Pour la bonne circulation des biens et des personnes

Pour les dirigeants, l’approvisionnement en hydrocarbures reste un problème majeur car aujourd’hui, le pays est encore totalement dé­pendant des importations. Et la crise actuelle dans le Golfe persique, ne fait qu’accentuer ce problème. Un problème récurrent à chaque crise au Moyen Orient.
C’est certainement pour cette raison que l’on envisage la création de raffinerie. Nor­malement, cela devrait réduire la dépendance aux importations de produits pétroliers. D’au­tant plus que les chances qu’on puisse trouver des gisements de pétrole sur place sont fortement élevées.
En effet, sur les 750 blocs pétroliers on shore et offshore recensés, 80% des forages exploratoires réalisés ont révélé des indices fa­vorables à la présence d’hydrocarbures.

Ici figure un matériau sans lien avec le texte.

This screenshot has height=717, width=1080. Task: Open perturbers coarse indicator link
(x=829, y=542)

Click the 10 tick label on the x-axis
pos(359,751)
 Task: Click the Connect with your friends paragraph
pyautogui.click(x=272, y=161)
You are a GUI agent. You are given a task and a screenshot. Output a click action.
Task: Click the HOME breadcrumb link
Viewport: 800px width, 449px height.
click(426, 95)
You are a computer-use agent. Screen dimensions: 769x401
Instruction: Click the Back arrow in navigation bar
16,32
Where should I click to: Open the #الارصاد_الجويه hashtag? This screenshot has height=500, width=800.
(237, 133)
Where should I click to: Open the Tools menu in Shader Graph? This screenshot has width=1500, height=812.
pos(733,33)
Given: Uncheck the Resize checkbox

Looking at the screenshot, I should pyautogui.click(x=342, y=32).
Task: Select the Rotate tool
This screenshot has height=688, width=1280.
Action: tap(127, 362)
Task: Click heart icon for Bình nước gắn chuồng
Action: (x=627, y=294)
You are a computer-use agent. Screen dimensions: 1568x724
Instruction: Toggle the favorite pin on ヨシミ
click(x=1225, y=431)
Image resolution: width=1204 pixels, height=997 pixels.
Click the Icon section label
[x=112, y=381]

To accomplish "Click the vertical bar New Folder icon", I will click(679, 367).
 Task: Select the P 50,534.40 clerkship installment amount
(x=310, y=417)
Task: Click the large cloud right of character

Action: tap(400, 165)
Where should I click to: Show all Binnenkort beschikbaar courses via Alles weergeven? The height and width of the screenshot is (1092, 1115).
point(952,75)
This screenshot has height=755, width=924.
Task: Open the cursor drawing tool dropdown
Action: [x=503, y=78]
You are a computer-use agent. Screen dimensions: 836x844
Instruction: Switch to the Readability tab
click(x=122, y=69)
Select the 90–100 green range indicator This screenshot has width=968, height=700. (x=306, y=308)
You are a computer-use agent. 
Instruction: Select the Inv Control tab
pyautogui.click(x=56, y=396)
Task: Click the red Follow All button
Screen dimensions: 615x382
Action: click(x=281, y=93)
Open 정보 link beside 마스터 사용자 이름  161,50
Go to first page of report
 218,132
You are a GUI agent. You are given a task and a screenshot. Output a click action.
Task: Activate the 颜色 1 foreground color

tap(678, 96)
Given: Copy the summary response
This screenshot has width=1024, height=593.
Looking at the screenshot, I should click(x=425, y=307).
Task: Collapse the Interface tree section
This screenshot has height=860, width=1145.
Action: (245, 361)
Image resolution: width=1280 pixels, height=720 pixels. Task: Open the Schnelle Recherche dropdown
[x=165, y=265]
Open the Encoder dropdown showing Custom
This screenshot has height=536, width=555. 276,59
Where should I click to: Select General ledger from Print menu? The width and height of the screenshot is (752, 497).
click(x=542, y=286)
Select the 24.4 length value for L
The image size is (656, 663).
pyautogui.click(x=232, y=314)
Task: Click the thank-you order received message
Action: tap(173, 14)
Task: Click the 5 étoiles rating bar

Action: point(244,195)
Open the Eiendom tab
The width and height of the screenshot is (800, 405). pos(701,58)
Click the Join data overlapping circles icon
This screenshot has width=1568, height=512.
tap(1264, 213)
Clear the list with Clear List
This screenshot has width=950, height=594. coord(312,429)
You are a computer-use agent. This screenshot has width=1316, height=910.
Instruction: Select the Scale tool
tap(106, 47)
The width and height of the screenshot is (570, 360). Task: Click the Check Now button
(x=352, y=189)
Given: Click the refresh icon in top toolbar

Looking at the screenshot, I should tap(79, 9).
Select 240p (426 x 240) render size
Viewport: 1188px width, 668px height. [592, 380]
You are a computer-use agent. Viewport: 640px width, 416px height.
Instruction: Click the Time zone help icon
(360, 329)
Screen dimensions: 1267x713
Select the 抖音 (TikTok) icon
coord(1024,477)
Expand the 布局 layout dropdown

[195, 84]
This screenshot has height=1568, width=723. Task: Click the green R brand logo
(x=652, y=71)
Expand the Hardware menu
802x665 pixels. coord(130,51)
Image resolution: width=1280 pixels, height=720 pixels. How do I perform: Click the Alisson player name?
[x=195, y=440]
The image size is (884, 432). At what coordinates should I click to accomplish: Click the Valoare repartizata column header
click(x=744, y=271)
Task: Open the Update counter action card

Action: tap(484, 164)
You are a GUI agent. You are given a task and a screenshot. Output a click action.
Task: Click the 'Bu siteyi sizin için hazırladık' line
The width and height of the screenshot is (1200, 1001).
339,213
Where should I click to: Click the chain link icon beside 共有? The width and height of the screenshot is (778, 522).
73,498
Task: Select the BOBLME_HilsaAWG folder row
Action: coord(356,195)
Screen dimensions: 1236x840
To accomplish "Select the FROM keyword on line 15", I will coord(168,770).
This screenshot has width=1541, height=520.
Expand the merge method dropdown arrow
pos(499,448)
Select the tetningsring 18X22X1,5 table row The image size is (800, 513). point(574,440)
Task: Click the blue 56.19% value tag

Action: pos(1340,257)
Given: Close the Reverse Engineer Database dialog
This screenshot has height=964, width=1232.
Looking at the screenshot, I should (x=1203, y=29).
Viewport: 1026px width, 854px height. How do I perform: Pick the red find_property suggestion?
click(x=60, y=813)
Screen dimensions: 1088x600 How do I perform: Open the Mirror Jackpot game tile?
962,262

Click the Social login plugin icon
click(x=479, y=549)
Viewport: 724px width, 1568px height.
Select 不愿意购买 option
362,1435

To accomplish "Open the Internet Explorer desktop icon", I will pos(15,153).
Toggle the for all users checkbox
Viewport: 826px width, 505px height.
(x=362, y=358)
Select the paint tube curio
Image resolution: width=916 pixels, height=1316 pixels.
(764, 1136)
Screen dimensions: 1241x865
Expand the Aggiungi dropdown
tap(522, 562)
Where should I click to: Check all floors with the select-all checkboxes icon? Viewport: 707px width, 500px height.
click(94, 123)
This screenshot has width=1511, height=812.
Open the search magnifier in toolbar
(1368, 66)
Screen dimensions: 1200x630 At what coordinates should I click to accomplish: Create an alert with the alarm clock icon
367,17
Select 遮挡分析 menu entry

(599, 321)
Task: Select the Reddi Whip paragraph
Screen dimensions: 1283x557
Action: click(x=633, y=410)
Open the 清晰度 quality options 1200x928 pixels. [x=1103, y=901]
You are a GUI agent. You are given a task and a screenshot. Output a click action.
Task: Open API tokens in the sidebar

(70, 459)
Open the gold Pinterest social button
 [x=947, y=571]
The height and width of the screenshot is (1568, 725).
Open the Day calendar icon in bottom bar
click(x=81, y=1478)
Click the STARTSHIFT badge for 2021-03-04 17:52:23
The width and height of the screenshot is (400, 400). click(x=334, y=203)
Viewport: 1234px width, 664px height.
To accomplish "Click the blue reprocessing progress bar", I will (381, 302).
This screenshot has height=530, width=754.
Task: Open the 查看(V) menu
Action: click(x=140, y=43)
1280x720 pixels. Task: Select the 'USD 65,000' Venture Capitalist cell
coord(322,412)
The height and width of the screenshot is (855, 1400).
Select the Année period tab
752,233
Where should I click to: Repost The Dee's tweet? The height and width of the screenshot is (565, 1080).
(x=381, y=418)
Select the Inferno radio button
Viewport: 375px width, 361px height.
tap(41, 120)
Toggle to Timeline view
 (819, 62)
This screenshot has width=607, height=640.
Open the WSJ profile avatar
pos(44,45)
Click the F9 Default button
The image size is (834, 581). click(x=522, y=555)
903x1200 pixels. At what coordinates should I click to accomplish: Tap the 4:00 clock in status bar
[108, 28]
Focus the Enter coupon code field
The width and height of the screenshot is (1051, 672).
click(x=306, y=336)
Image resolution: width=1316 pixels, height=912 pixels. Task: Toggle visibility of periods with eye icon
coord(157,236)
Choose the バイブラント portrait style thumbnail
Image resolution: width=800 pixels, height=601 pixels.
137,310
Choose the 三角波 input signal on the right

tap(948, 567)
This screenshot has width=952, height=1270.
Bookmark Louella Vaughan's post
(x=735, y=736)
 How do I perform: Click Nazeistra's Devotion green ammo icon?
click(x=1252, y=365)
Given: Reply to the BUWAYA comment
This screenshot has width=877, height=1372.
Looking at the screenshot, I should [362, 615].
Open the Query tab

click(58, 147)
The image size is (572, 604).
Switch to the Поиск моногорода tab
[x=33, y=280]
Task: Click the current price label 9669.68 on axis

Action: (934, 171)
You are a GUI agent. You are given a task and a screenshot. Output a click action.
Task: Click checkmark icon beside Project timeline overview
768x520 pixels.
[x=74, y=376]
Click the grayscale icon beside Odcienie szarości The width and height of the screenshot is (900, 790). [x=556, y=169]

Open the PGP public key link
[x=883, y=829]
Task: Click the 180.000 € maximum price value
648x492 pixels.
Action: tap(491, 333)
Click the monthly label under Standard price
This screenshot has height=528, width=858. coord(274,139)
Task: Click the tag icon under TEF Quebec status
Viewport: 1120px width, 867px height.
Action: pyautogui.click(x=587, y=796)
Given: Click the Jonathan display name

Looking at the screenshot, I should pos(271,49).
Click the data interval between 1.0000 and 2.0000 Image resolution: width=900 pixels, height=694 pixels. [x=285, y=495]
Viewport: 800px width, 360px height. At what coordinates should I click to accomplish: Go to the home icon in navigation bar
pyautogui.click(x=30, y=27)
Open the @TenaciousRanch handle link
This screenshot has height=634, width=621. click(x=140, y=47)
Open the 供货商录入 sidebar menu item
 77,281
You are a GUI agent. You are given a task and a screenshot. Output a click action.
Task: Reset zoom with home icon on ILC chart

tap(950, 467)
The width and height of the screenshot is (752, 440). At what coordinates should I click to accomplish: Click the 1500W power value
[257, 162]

Le schiste bitumineux de Bemolanga, avec des techniques d’extraction appropriées constitue déjà une possibilité.
Il ne faut pas oublier que le site de Tsimiroro produit actuellement 3 000 barils d’huile lourde (qu’on peut donc déjà raffiner. Or, il est déjà envisagé que la production augmentera progressivement. Les produits dérivés du raffinage (engrais, bitume, …) sont des avantages supplémentaires et nécessaires.
Et dans l’optique d’une souveraineté totale énergétique, dans la mesure du possible, il faut envisager de mettre en place au moins deux raffineries. La première serait à installer à Toamasina (sur le site de l’ancienne raffinerie) et l’autre sur la côte Ouest (Mahajan­ga ou Morondava).
Cela aura pour grand avantage de desservir les deux côtes de Mada­gascar (l’Est et l’Ouest). En effet, Le ravitaillement des autres villes et localités à partir des dépôts de Toamasina a toujours constitué un grand souci. Dans beaucoup de cas, le ravitaillement s’effectue à partir de camion-citerne.
Même aujourd’hui, le transport d’hydrocarbures entre Antananarivo et Toamasina s’effectue principalement par le biais de ce moyen de trans­port. Tout cela à cause de la défaillance de la compagnie de trans­port ferroviaire Mada­rail. C’est un autre prob­lème qu’il faudra résoudre.
Il va sans dire que ces problèmes de ravitaillement ont été à la source de fréquentes pénuries dans les localités difficiles à joindre par route. Encore faut-il savoir que 38 des 119 districts malgaches ne disposent toujours d’aucune station-service.
Dans ces conditions, se déplacer dans ces districts engage des dépenses supplémentaires. Soit, il faut obligatoirement transporter avec soi le carburant nécessaire pour le retour ou bien s’approvisionner auprès des marchés parallèles sur place à des prix exorbitants et sans aucune garantie de la qualité du produit.
Faciliter le transport des produits pétroliers et donc améliorer le ravitaillement partout dans le pays devrait être une priorité pour les autorités. La disponibilité de produits pétroliers dont on a besoin, partout où on va, ne devrait pas être un problème. C’est fondamental pour la bonne circulation des biens et des personnes.